Si China invade Taiwán, Taiwán no se dará cuenta porque un dron lleva meses disfrazado de ilusión óptica – El diario andino



En la aviación moderna, cada avión lleva una “matrícula digital” única que lo identifica ante el mundo en tiempo real. Tiene mucho sentido. Es un sistema diseñado para aportar transparencia y seguridad, pero también demuestra una paradoja de lo más inquietante: no siempre lo que aparece en una pantalla es lo que realmente vuela.
China acaba de ponerlo en práctica.
Un pájaro, un caza o un dron. A investigación de reuters ha revelado que, desde el pasado mes de agosto, se han registrado al menos 23 vuelos sobre el Mar de China Meridional con el indicativo YILO4200, asociado a un dron militar chino de largo alcance, aunque las señales que emitió contaban una historia diferente.
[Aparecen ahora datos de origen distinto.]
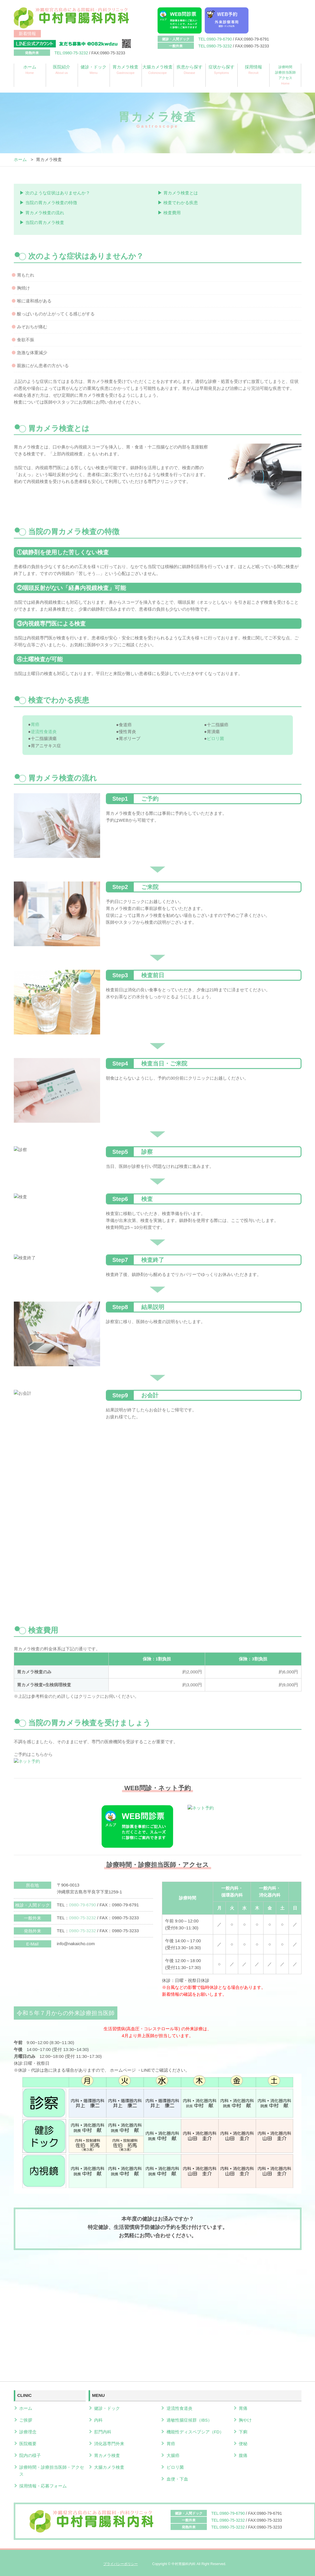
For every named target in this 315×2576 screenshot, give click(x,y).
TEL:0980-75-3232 (215, 46)
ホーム (30, 70)
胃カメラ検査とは (180, 192)
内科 (98, 2418)
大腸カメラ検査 (157, 70)
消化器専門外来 (109, 2441)
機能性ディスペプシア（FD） (195, 2430)
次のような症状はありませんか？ (57, 192)
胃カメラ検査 (126, 70)
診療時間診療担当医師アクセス (285, 75)
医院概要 (28, 2441)
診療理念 (28, 2430)
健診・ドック (94, 70)
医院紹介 (62, 70)
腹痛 (243, 2453)
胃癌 (171, 2441)
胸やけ (245, 2418)
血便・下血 (177, 2476)
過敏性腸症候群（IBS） (189, 2418)
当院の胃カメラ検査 (44, 221)
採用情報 (253, 70)
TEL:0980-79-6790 (215, 39)
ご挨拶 (25, 2418)
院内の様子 (30, 2453)
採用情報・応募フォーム (43, 2483)
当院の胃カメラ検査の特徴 (51, 202)
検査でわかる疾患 (180, 202)
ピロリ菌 (175, 2465)
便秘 (243, 2441)
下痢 (243, 2430)
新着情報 (27, 33)
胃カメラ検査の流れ (44, 212)
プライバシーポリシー (120, 2561)
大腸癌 (173, 2453)
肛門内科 (102, 2430)
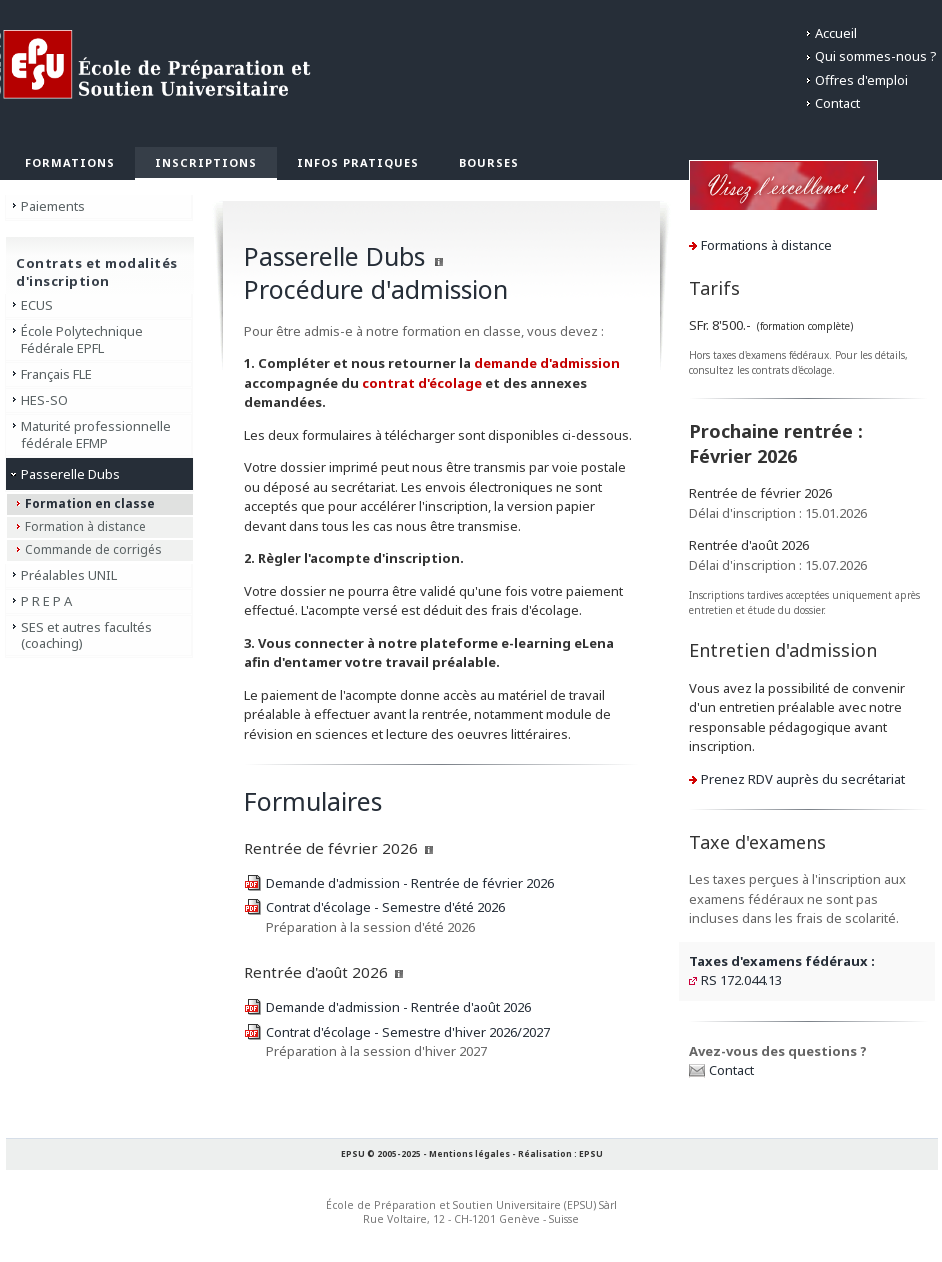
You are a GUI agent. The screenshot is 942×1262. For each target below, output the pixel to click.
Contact (837, 103)
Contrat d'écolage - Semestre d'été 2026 (385, 907)
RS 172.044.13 (741, 980)
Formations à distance (766, 245)
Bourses (489, 162)
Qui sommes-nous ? (876, 56)
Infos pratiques (358, 162)
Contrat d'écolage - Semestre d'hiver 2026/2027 (408, 1032)
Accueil (836, 33)
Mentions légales (469, 1153)
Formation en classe (90, 503)
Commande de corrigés (93, 549)
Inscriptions (206, 162)
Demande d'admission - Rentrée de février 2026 (410, 883)
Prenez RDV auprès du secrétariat (803, 779)
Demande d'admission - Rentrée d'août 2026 (398, 1007)
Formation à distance (85, 526)
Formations (70, 162)
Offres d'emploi (861, 80)
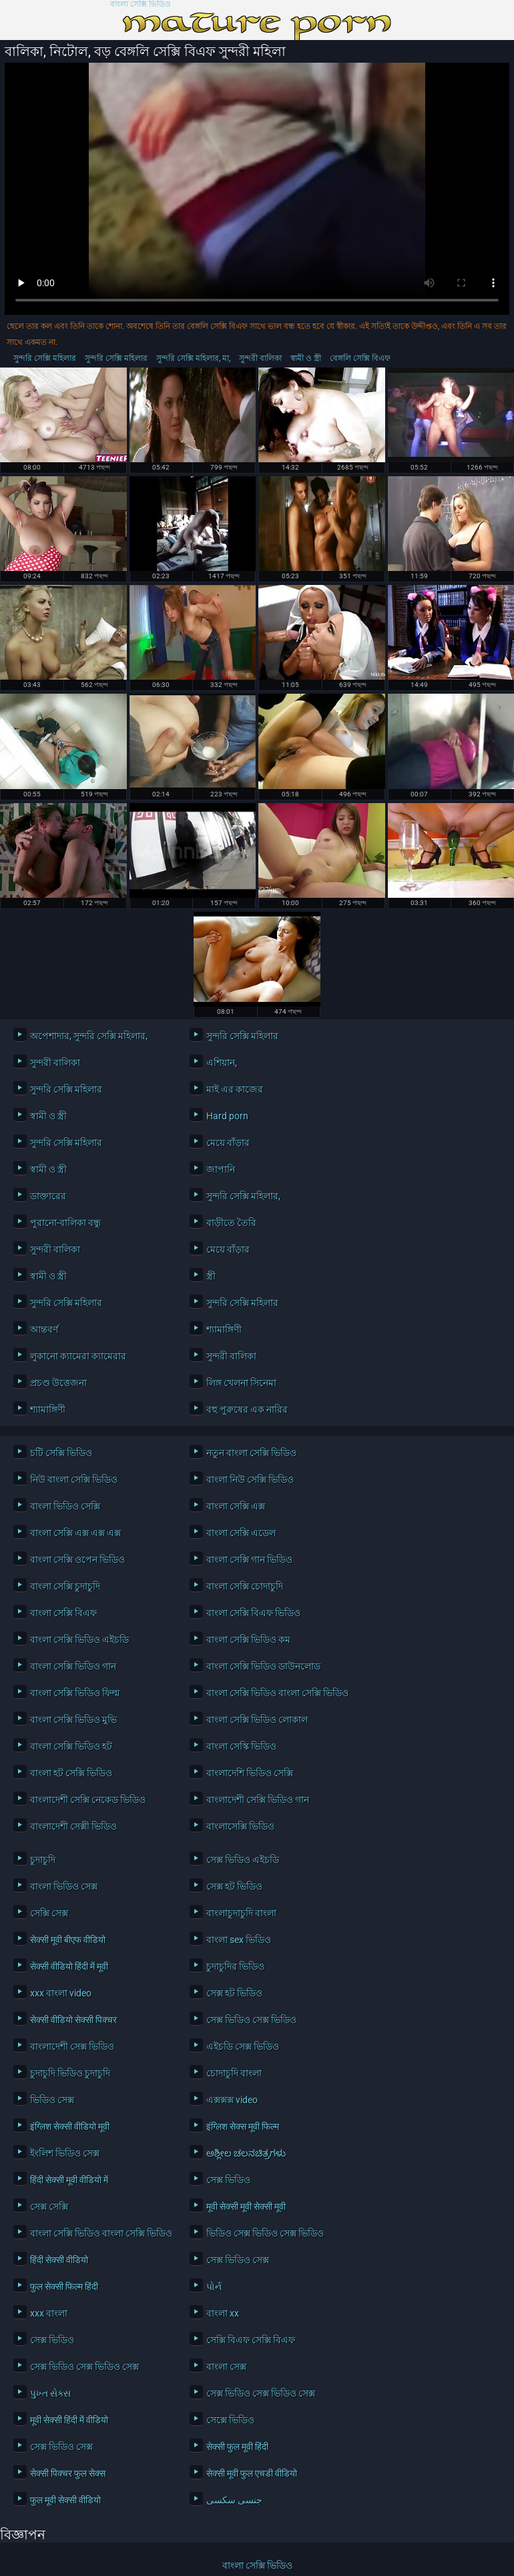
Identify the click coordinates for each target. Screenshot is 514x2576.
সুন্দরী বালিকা (260, 358)
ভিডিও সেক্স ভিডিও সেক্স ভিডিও (265, 2233)
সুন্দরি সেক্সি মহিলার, (243, 1196)
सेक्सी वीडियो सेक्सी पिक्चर (73, 2019)
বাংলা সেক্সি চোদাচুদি (244, 1586)
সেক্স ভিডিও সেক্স (237, 2260)
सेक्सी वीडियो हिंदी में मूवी (69, 1966)
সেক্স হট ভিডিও (234, 1886)
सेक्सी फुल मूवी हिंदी (237, 2446)
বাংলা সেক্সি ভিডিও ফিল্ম (74, 1693)
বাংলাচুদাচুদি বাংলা (241, 1913)
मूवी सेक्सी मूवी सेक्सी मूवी (246, 2206)
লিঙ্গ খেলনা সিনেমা (241, 1382)
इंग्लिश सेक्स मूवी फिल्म (242, 2126)
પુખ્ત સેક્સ (50, 2393)
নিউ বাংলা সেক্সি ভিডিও (73, 1479)
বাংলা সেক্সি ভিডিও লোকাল (257, 1719)
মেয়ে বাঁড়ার (228, 1142)
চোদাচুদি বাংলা (234, 2073)
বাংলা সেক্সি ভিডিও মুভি (73, 1719)
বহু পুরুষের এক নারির (247, 1409)
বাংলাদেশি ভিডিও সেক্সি (249, 1773)
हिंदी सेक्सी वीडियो (59, 2260)
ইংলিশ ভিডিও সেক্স (64, 2153)
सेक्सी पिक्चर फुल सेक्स (67, 2473)
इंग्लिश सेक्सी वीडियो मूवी (69, 2126)
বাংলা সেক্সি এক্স (235, 1506)
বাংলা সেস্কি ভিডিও (241, 1746)
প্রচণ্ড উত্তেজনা (58, 1382)
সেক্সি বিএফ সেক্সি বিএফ (250, 2340)
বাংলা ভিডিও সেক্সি (65, 1506)
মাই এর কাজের (234, 1089)
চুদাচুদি (42, 1859)
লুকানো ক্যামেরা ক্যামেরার (78, 1356)
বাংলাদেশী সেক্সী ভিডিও (73, 1826)
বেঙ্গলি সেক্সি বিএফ (360, 358)
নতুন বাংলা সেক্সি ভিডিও (251, 1452)
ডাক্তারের (48, 1196)
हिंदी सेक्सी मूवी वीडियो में (69, 2179)
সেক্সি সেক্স (49, 1913)
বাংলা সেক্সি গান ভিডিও (249, 1559)
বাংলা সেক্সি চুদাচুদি (65, 1586)
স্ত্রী (211, 1276)
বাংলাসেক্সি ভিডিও (240, 1826)
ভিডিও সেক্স (52, 2099)
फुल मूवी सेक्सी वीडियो (65, 2500)
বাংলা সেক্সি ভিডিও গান (73, 1666)
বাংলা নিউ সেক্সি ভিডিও (250, 1479)
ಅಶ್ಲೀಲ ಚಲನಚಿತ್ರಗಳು (246, 2153)
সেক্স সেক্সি (49, 2206)
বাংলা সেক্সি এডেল (241, 1532)
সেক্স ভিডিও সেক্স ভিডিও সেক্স (84, 2366)
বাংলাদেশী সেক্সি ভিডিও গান (257, 1799)
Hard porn (227, 1116)
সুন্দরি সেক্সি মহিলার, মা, (193, 358)
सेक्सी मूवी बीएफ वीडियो (67, 1939)
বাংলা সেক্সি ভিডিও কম (248, 1639)
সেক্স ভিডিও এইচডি (242, 1859)
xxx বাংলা (48, 2313)
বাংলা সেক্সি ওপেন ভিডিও (77, 1559)
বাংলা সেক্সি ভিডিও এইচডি (79, 1639)
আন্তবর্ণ (44, 1329)
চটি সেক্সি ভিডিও (61, 1452)
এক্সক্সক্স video (232, 2099)
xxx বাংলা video (60, 1993)
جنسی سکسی (234, 2500)
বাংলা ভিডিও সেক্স (63, 1886)
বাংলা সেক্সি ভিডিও (140, 4)
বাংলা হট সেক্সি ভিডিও (71, 1773)
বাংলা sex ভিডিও (238, 1939)
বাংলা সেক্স (226, 2366)
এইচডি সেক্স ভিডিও (242, 2046)
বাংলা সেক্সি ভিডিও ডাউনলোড (263, 1666)
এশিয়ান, (221, 1062)
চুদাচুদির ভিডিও (235, 1966)
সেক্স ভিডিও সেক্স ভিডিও (251, 2019)
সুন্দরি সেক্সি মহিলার (44, 358)
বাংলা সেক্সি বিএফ (63, 1612)
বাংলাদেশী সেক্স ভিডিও (72, 2046)
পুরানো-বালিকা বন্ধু (65, 1222)
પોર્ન (214, 2286)
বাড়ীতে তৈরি (231, 1222)
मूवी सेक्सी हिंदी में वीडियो (69, 2420)
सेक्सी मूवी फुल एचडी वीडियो (251, 2473)
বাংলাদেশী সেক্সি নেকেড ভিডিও (88, 1799)
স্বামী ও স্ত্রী (305, 358)
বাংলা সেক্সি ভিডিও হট (71, 1746)
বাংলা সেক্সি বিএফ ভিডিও (253, 1612)
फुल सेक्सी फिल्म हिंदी (64, 2286)
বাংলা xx (222, 2313)
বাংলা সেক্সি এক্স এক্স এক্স (75, 1532)
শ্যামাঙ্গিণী (224, 1329)
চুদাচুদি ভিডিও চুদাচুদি (70, 2073)
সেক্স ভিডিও (228, 2179)
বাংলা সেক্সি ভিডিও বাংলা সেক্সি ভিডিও (276, 1693)
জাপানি (220, 1169)
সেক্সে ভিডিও (230, 2420)
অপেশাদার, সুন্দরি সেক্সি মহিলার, (89, 1036)
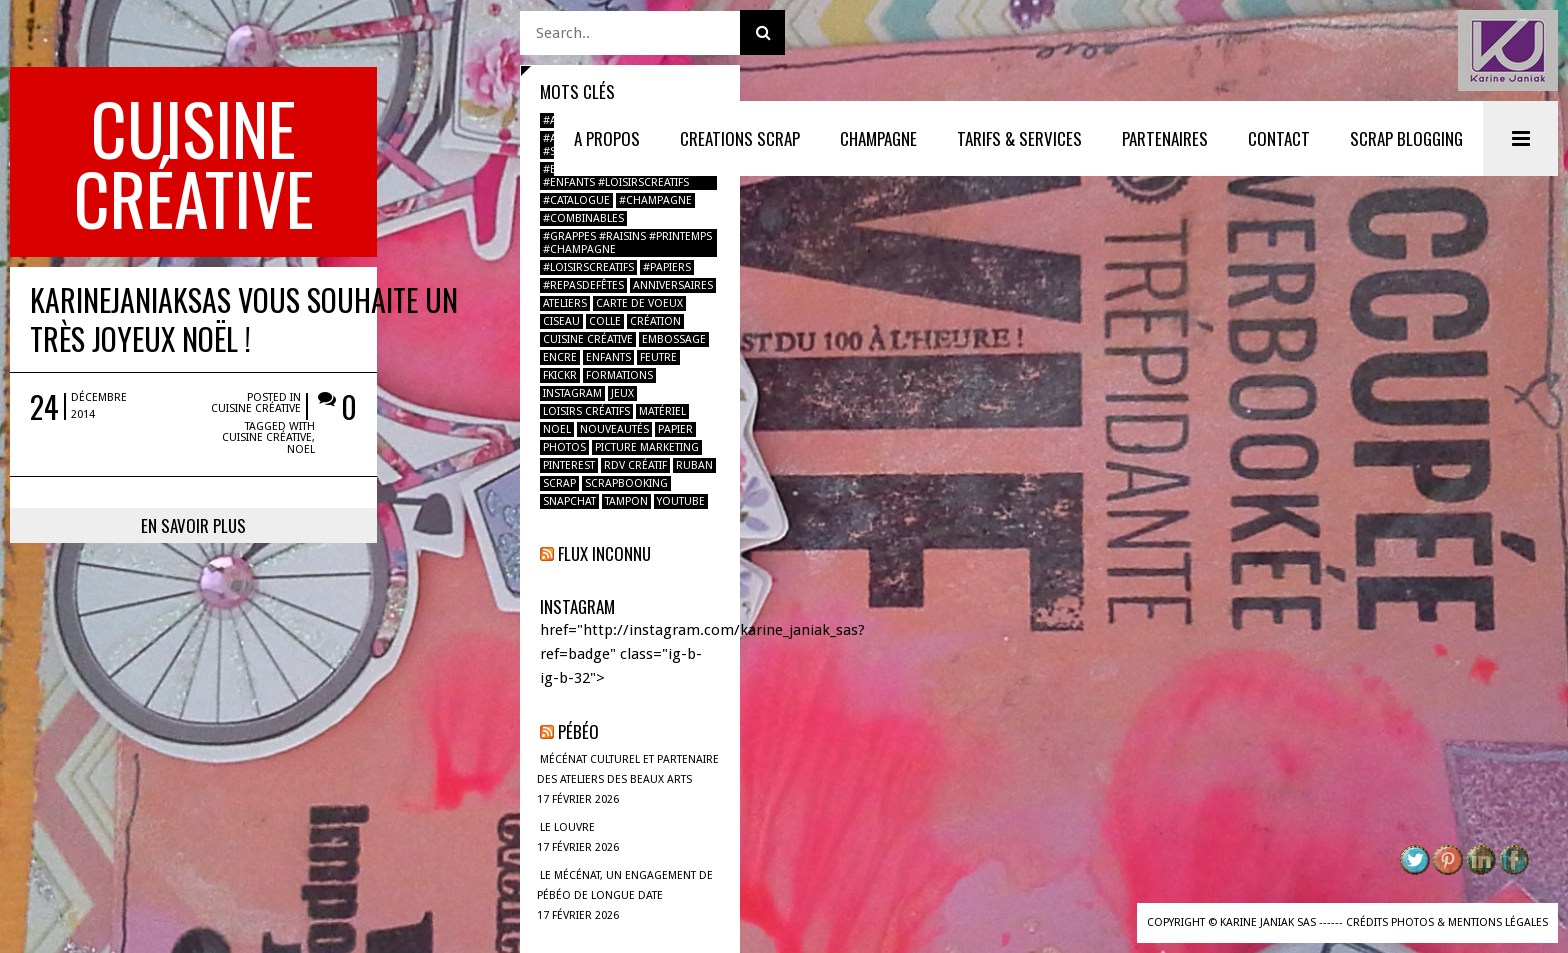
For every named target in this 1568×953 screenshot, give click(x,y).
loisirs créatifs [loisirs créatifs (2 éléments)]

Sucede que en los radares civiles apareció como un carguero bielorruso sancionado, también como un Caza británico Typhooncomo un avión norcoreano o incluso como un avión ejecutivo occidental. No se trataba de errores específicos ni de programación. Era una suplantación deliberada de identidades aéreas mediante la manipulación de códigos transpondedores de 24 bits que identifican la posición, el rumbo y la velocidad.
«Nunca hemos visto algo como esto». el medio contado que los analistas de inteligencia abierta y los responsables de las plataformas de seguimiento aéreo coincidieron en algo inusual: este patrón no tenía precedentes. No se trataba del clásico dron que volaba “en la oscuridad” sin emitir señal.
Fue todo lo contrario. Voló mostrando una identidad falsa, cambiándola incluso en pleno viaje, probando en tiempo real hasta qué punto podía “ensuciar” la carta aérea. “Nunca habíamos visto algo así” resumido uno de los expertos que analizó los datos. No parecía un accidente ni una anomalía técnica. Parecía un intento consciente de engaño operativo.
La ilusión óptica definitiva. El dron, identificado como un ala loong 2 Con una envergadura de 20 metros, despegó de Hainan y trazó patrones en forma de estrella o de reloj de arena durante horas sobre zonas sensibles, incluidas rutas navales y zonas frecuentadas por submarinos.
En una de las misiones la identidad de un tifón de la RAF con la de otros tres aviones en apenas veinte minutos antes de prácticamente “aterrizar” como el avión bielorruso. En otra ocasión se hizo pasar por ese mismo carguero mientras el avión real despegaba simultáneamente en Europa.
Fue una ilusión óptica aérea en toda regla sostenida durante meses.
Taiwán como telón de fondo. No sólo eso. Al parecer, las trayectorias no fueron aleatorias. Muchos se proyectaron hacia el canal bashipunto crítico entre Taiwán y Filipinasy cuando se superponían en un mapa de la isla, cruzaban áreas de interés militar alrededor de Taipei y su costa sur.
De hecho, también rozaron bases estadounidenses y japonesas en Okinawa y Ryukyu. No se trataba sólo de vigilancia. Por lo tanto, el patrón sugiere un ensayo digital para un escenario más grandeuna prueba de cómo generar confusión en las primeras etapas de una crisis en el Estrecho.
Confusión en milisegundos decisivos. ellos recordaron en una investigación que, en conflictos altamente automatizados, milisegundos pueden separar la detección del disparo.
Introducir ruido, identidades falsas y ecos contradictorios puede retrasar decisiones críticas y abrumar las cadenas de mando. Aunque el enmascaramiento difícilmente engañaría por completo a los radares militares avanzados, puede sembrar dudas, ocultar misiones de inteligencia o alimentar operaciones de desinformación. La clave no es tanto desaparecer. Parece otra cosa.
Si China invade, la advertencia podría ser una ficción. En última instancia, la idea más inquietante no es sólo que un dron haya sido ocho meses disfrazados frente a los radares de Taiwán. Más bien, esa capacidad ha sido puesta a prueba con paciencia, repetición y aparente impunidad.
Si se quiere, si finalmente China decide ir más lejos en Taiwán, ni siquiera la propia isla se dará cuenta en el primer momento de lo que está viendo en sus pantallas. Porque a partir de ahora lo que aparece puede no ser lo que en realidad vuela. Y esa es la verdadera revolución del movimiento: una posible invasión que comienza, no con misiles, sino con una identidad falsa que parpadea en el radar.
Un “aliado” que se acerca y que en realidad no lo es tanto.